**Prompt**
Nothing in the data is to be left out; copy it exactly.
:: Record excerpts
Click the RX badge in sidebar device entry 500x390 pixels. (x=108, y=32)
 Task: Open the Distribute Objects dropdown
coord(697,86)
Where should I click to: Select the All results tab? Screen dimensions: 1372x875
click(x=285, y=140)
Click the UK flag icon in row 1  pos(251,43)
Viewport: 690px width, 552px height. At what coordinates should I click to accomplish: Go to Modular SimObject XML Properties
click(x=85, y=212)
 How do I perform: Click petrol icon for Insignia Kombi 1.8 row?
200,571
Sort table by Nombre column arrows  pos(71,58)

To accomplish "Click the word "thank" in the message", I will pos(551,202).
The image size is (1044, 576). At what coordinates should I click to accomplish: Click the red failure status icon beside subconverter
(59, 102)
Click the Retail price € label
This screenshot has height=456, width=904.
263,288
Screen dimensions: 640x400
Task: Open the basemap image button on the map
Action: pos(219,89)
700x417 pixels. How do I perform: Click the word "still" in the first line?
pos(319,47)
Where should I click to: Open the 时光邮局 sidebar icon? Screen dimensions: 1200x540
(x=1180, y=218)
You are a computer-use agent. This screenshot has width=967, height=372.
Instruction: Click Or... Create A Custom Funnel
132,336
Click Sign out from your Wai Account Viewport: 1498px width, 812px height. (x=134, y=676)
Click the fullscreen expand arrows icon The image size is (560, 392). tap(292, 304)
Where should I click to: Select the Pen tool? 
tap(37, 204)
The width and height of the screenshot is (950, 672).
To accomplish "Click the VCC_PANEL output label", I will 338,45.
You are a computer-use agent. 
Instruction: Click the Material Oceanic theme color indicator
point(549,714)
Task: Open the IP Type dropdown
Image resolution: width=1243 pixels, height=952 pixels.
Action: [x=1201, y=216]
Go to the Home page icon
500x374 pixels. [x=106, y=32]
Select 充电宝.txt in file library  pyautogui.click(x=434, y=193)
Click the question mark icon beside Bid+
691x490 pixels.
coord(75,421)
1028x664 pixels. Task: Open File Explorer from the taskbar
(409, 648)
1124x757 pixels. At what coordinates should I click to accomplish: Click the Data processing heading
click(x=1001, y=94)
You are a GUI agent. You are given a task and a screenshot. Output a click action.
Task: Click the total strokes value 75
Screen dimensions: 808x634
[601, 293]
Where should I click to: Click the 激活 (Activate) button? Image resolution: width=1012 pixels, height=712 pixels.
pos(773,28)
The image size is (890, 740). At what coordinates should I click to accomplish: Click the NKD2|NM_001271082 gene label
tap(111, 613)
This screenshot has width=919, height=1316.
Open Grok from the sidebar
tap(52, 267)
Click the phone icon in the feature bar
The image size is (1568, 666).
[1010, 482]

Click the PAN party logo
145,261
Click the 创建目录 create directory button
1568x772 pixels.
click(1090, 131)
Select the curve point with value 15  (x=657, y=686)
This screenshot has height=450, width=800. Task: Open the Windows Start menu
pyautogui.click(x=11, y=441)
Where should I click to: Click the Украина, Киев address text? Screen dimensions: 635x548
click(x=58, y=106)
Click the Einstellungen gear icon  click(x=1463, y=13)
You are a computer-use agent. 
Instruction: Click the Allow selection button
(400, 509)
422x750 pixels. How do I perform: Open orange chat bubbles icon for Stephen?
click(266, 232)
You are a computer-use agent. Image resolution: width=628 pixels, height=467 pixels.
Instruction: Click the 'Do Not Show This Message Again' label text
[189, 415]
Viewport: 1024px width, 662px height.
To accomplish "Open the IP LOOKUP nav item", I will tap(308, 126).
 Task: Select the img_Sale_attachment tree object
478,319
::::
**Exercise response**
Click the RX badge in sidebar device entry 500x390 pixels. (x=108, y=32)
 Task: Open the Distribute Objects dropdown
coord(697,86)
Where should I click to: Select the All results tab? Screen dimensions: 1372x875
click(x=285, y=140)
Click the UK flag icon in row 1  pos(251,43)
Viewport: 690px width, 552px height. At what coordinates should I click to accomplish: Go to Modular SimObject XML Properties
click(x=85, y=212)
 How do I perform: Click petrol icon for Insignia Kombi 1.8 row?
200,571
Sort table by Nombre column arrows  pos(71,58)

To accomplish "Click the word "thank" in the message", I will pos(551,202).
The image size is (1044, 576). At what coordinates should I click to accomplish: Click the red failure status icon beside subconverter
(59, 102)
Click the Retail price € label
This screenshot has height=456, width=904.
263,288
Screen dimensions: 640x400
Task: Open the basemap image button on the map
Action: pos(219,89)
700x417 pixels. How do I perform: Click the word "still" in the first line?
pos(319,47)
Where should I click to: Open the 时光邮局 sidebar icon? Screen dimensions: 1200x540
(x=1180, y=218)
You are a computer-use agent. This screenshot has width=967, height=372.
Instruction: Click Or... Create A Custom Funnel
132,336
Click Sign out from your Wai Account Viewport: 1498px width, 812px height. (x=134, y=676)
Click the fullscreen expand arrows icon The image size is (560, 392). tap(292, 304)
Where should I click to: Select the Pen tool? 
tap(37, 204)
The width and height of the screenshot is (950, 672).
To accomplish "Click the VCC_PANEL output label", I will 338,45.
You are a computer-use agent. 
Instruction: Click the Material Oceanic theme color indicator
point(549,714)
Task: Open the IP Type dropdown
Image resolution: width=1243 pixels, height=952 pixels.
Action: [x=1201, y=216]
Go to the Home page icon
500x374 pixels. [x=106, y=32]
Select 充电宝.txt in file library  pyautogui.click(x=434, y=193)
Click the question mark icon beside Bid+
691x490 pixels.
coord(75,421)
1028x664 pixels. Task: Open File Explorer from the taskbar
(409, 648)
1124x757 pixels. At what coordinates should I click to accomplish: Click the Data processing heading
click(x=1001, y=94)
You are a GUI agent. You are given a task and a screenshot. Output a click action.
Task: Click the total strokes value 75
Screen dimensions: 808x634
[601, 293]
Where should I click to: Click the 激活 (Activate) button? Image resolution: width=1012 pixels, height=712 pixels.
pos(773,28)
The image size is (890, 740). At what coordinates should I click to accomplish: Click the NKD2|NM_001271082 gene label
tap(111, 613)
This screenshot has width=919, height=1316.
Open Grok from the sidebar
tap(52, 267)
Click the phone icon in the feature bar
The image size is (1568, 666).
[1010, 482]

Click the PAN party logo
145,261
Click the 创建目录 create directory button
1568x772 pixels.
click(1090, 131)
Select the curve point with value 15  (x=657, y=686)
This screenshot has height=450, width=800. Task: Open the Windows Start menu
pyautogui.click(x=11, y=441)
Where should I click to: Click the Украина, Киев address text? Screen dimensions: 635x548
click(x=58, y=106)
Click the Einstellungen gear icon  click(x=1463, y=13)
You are a computer-use agent. 
Instruction: Click the Allow selection button
(400, 509)
422x750 pixels. How do I perform: Open orange chat bubbles icon for Stephen?
click(266, 232)
You are a computer-use agent. Image resolution: width=628 pixels, height=467 pixels.
Instruction: Click the 'Do Not Show This Message Again' label text
[189, 415]
Viewport: 1024px width, 662px height.
To accomplish "Open the IP LOOKUP nav item", I will tap(308, 126).
 Task: Select the img_Sale_attachment tree object
478,319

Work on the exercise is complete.